Het probleem van een Aston Martin DB5 is niet dat ze lastig te vinden zijn. Ze zijn zelfs niet onvervangbaar. Het merk bouwt momenteel nog 25 gloednieuwe exemplaren van de DB5 naar de specificaties van Goldfinger, inclusief een nepgeweer, een kentekenplaatflipper en iets dat nep-olie op de weg dumpt. Het probleem is dat deze auto’s bijna 4 miljoen euro per stuk kosten en dat de regisseur van No Time to Die acht stuks voor de opnames wilde gebruiken.
Daarom gebruiken de stuntmannen op de set van No Time to Die volgens Car and Driver een stel replica’s, die misschien nog wel beter zijn dan het origineel. Aston Martin scande de originele DB5 en maakte nieuwe carrosserieën van koolstofvezel. De grille komt uit de 3D-printer en divers klein grut komt wel uit de schappen van Aston. Het meest bijzonder is de aandrijflijn, want die komt van de BMW M3 van de E46-generatie. Een van de mooiste auto’s ooit gemaakt met een van de beste motoren ooit gemaakt. De perfecte auto?
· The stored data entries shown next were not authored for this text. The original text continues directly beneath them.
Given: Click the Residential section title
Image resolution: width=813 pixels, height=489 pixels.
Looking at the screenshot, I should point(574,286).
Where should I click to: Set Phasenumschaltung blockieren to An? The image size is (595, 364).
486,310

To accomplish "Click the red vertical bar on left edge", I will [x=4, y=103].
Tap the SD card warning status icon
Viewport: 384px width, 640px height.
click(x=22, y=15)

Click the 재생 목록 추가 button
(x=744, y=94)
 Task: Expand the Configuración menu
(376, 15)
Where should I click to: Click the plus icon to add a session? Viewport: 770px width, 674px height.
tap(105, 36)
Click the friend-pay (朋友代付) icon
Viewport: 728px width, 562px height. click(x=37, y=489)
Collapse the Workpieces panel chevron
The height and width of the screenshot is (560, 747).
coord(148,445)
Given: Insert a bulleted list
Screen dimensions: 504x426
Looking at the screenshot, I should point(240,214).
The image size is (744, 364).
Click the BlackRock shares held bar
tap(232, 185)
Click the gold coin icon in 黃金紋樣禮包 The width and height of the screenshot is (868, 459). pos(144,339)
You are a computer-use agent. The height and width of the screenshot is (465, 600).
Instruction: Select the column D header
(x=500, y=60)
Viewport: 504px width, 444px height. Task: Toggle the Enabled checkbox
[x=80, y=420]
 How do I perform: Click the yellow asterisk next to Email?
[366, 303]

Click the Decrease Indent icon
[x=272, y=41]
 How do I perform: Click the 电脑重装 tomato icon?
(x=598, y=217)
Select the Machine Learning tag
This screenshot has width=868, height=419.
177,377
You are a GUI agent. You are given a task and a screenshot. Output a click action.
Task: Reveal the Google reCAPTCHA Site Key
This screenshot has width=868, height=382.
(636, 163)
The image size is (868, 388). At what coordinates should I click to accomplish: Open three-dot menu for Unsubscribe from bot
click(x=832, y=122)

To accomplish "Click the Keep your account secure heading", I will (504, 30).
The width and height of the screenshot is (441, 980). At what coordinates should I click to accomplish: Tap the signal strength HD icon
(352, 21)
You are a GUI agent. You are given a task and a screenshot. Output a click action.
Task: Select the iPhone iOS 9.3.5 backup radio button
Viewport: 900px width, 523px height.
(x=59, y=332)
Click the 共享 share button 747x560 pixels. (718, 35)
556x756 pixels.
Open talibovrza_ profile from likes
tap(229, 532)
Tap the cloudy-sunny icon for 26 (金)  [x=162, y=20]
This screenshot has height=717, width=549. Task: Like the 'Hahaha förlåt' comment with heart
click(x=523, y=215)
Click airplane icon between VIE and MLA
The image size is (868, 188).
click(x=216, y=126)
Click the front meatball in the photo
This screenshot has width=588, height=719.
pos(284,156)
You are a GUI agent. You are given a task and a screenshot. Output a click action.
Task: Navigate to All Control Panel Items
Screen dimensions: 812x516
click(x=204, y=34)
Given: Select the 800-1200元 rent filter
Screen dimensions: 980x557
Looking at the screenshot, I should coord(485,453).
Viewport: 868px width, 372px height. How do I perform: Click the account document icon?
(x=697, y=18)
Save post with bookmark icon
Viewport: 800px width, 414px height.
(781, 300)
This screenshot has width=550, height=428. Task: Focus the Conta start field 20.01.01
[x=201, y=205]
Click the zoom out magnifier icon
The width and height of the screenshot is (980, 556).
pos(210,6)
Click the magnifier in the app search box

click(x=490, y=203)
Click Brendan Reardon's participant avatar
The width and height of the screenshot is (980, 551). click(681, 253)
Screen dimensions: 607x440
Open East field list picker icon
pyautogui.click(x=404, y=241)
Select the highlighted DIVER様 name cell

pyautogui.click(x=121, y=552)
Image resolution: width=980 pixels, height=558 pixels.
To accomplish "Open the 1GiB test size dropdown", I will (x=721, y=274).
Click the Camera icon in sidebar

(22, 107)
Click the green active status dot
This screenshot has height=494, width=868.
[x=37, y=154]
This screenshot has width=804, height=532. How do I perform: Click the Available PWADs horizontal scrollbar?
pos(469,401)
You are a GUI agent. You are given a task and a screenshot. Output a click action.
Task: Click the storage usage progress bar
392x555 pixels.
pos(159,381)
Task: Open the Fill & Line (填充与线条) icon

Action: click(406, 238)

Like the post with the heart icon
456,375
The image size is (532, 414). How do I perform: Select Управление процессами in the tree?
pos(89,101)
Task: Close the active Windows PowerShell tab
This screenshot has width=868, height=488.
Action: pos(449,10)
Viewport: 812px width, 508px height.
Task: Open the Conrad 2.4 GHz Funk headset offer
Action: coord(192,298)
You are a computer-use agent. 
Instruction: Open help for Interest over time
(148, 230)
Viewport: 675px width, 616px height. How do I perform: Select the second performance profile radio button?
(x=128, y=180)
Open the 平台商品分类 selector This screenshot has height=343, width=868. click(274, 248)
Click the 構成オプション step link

De originele DB5 kwam met een 4,0-liter zes-in-lijn met 285 pk en 280 Nm. De 3,2-liter zes-in-lijn ‘van een derde partij’ (ze noemen zelf geen merk) zou volgens Aston zo’n 300 pk genereren. Een BMW M3 E46 heeft vanuit de fabriek 343 pk en 365 Nm en de stunt-DB5’jes wegen zo’n 1.000 kilo. Combineer de motor met een nieuw onderstel met onafhankelijke ophanging en we durven wel te garanderen dat deze DB5’jes serieus leuk zullen rijden. Als iemand nog een gekreukelde BMW M3 E46 heeft staan, dan weet je wat je te doen staat.